Supplied passage >>
========

Today, Blondie are duly recognised as one of the 20th century’s most influential and innovative groups, fronted by the most imitated (though never equalled) female singer of all time. Ignited by the success of 1978’s ‘Denis’, Blondie fired off a salvo of groundbreaking hits that included ‘(I’m Always Touched By Your) Presence Dear’, ‘Hanging On The Telephone’, ‘One Way Or Another’, ‘Sunday Girl’, ‘Heart Of Glass’, ‘Atomic’, ‘Call Me’, ‘The Tide Is High’ and ‘Rapture’ – the latter being their homage to Chic, which brought New York’s hip hop revolution into the mainstream.
While Debbie’s striking beauty made it impossible for her to escape becoming a pin-up in the old-fashioned sense, she saw that it happened on her terms. It quickly became apparent that she was a strong-willed, clever, and culturally articulate woman, who would open the door for successive generations of female singers to seize control of their own destinies. By demonstrating that it was possible to be intelligent and beautiful, she lit a path that runs from Madonna to Lady Gaga. Her refusal to be manipulated by any authority but her own established a post-feminist ideal that would inspire women such as Garbage’s Shirley Manson, Gwen Stefani and Pink. Similarly, the fleeting but dynamic riot grrrl movement drew much of its spirit of independence from Debbie.
As the creative dynamo at the pulsing core of Blondie, Debbie and Chris may have been the most vibrantly idiosyncratic partnership to emerge from New York’s punk era. But they also faced the challenge of maintaining a relationship amid the incessant pressures of leading a number one group, besieged by business nightmares and inter-band ego wars, and exacerbated by drugs. These and other factors combined to run down Blondie’s first phase, with Chris’ debilitating illness as the final nail in its coffin.
Happily, Blondie returned in 1998, as Debbie, Chris, Clem Burke and Jimmy Destri topped the charts again with ‘Maria’. New members joined the fold to extend the group’s legacy and establish them as a popular fixture on the summer festival circuit. Such is the timeless magic of the songs and Debbie’s allure that new generations have embraced them, as old-timers look back with affection.
Blondie’s story ranks among the most resonant of rock’n’roll tales. On one level, it concerns the love and creativity shared by two unique individuals. However, it is equally about New York, the city that suffused the group with its energy, attitude and excitement. Few other bands are as synonymous with, or evocative of their hometown as Blondie. Even at the peak of their global popularity, Debbie and Chris kept their ears to the New York sidewalk and their feet planted in the disparate scenes flourishing amid the city’s underground art epicentre and throughout the parallel club movements of punk, disco and hip hop. In the case of the latter, they were the first white group to trumpet the revolutionary new style, scoring a huge hit with ‘Rapture’. For four of their five years at the hub of the media spotlight, Chris and Debbie ensured they regularly appeared on Glenn O’Brien’s weekly TV Party on cable television.

========

Instruction A >> Using the Blondie passage, decide whether each statement agrees with it. For each, answer yes or no and quote the exact words of the passage that settle it. (i) Blondie returned in 1998 and topped the charts with 'Maria'. (ii) Chris and Debbie appeared on Glenn O'Brien's TV Party during all five of their years in the media spotlight. (iii) Debbie's illness was the final blow to Blondie's first phase.
The Blondie passage and the records below it were taken from separate sources.

========

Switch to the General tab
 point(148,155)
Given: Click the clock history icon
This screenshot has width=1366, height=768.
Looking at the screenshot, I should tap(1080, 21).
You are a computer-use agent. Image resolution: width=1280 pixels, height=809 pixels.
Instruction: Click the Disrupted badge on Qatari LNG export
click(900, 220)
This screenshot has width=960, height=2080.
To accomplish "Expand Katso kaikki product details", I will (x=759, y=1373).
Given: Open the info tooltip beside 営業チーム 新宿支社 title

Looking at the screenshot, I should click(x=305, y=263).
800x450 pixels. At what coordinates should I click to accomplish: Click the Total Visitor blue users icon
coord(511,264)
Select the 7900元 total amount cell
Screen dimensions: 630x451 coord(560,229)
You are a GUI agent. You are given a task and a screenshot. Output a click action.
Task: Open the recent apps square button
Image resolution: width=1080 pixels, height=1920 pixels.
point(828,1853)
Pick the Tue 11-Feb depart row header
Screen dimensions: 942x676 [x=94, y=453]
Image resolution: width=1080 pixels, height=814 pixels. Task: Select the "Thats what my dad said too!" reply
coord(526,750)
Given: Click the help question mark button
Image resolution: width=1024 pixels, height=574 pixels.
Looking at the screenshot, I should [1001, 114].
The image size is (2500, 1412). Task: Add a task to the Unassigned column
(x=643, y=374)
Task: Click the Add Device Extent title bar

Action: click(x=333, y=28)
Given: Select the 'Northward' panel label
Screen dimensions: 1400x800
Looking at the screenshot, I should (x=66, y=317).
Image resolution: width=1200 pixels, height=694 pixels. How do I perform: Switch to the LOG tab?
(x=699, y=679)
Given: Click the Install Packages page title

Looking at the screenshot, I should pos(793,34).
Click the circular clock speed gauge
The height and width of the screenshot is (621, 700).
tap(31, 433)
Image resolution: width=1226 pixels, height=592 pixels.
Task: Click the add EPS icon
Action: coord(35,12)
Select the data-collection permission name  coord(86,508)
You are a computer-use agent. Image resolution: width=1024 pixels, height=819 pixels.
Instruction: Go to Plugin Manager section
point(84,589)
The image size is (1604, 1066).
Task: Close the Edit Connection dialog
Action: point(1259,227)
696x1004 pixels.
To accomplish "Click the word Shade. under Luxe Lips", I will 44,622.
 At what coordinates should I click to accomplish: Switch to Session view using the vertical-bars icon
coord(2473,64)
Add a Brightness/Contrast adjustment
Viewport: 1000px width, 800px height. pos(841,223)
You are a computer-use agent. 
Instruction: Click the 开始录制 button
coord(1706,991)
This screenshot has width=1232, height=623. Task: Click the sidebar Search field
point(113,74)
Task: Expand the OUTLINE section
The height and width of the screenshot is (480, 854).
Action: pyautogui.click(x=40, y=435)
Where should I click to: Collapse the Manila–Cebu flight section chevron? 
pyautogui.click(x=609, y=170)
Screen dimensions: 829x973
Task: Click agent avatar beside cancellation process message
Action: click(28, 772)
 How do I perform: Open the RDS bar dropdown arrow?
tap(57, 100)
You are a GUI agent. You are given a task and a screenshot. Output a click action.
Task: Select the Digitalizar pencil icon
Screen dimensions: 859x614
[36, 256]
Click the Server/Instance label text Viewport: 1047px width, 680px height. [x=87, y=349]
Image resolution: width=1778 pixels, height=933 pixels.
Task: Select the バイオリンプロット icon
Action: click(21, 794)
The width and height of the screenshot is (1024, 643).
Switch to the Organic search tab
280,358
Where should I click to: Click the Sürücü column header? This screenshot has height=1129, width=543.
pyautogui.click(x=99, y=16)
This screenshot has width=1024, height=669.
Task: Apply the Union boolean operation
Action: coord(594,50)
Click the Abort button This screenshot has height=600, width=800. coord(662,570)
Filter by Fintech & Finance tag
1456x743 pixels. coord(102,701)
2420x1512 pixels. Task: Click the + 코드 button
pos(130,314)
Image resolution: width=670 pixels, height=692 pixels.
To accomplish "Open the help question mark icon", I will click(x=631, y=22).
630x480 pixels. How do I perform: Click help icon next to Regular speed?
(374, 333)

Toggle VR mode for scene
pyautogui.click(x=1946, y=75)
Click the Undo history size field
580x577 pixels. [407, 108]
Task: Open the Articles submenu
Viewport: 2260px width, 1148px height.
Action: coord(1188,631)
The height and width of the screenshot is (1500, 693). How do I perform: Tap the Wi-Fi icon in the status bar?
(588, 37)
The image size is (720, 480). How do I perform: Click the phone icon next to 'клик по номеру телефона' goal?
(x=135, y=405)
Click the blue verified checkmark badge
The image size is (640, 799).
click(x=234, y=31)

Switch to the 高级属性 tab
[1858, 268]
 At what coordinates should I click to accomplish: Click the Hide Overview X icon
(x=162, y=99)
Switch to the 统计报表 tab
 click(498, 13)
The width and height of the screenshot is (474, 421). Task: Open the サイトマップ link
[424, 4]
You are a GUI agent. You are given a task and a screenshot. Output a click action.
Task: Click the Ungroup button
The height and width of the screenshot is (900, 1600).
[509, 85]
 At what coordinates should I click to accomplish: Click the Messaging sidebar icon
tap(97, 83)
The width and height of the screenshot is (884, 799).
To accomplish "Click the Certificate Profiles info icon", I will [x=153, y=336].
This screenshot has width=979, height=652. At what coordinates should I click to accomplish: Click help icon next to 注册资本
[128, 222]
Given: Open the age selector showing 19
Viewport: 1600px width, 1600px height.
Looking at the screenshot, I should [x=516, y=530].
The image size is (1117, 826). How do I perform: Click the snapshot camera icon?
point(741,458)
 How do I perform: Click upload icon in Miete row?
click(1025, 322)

========

Instruction B >> Change "How do I perform" to "How can I perform" in the records between the line holding "Where should I click to: Click" and the line holding "[1858, 268]", inclusive. Reproduce only those lines, with nothing else altered.

Correct answer A >>
(i) Yes: "Happily, Blondie returned in 1998, as Debbie, Chris, Clem Burke and Jimmy Destri topped the charts again with ‘Maria’."
(ii) No: "For four of their five years at the hub of the media spotlight, Chris and Debbie ensured they regularly appeared on Glenn O’Brien’s weekly TV Party on cable television."
(iii) No: "with Chris’ debilitating illness as the final nail in its coffin."

Correct answer B >>
Where should I click to: Click the Sürücü column header? This screenshot has height=1129, width=543.
pyautogui.click(x=99, y=16)
This screenshot has width=1024, height=669.
Task: Apply the Union boolean operation
Action: coord(594,50)
Click the Abort button This screenshot has height=600, width=800. coord(662,570)
Filter by Fintech & Finance tag
1456x743 pixels. coord(102,701)
2420x1512 pixels. Task: Click the + 코드 button
pos(130,314)
Image resolution: width=670 pixels, height=692 pixels.
To accomplish "Open the help question mark icon", I will click(x=631, y=22).
630x480 pixels. How can I perform: Click help icon next to Regular speed?
(374, 333)

Toggle VR mode for scene
pyautogui.click(x=1946, y=75)
Click the Undo history size field
580x577 pixels. [407, 108]
Task: Open the Articles submenu
Viewport: 2260px width, 1148px height.
Action: coord(1188,631)
The height and width of the screenshot is (1500, 693). How can I perform: Tap the Wi-Fi icon in the status bar?
(588, 37)
The image size is (720, 480). How can I perform: Click the phone icon next to 'клик по номеру телефона' goal?
(x=135, y=405)
Click the blue verified checkmark badge
The image size is (640, 799).
click(x=234, y=31)

Switch to the 高级属性 tab
[1858, 268]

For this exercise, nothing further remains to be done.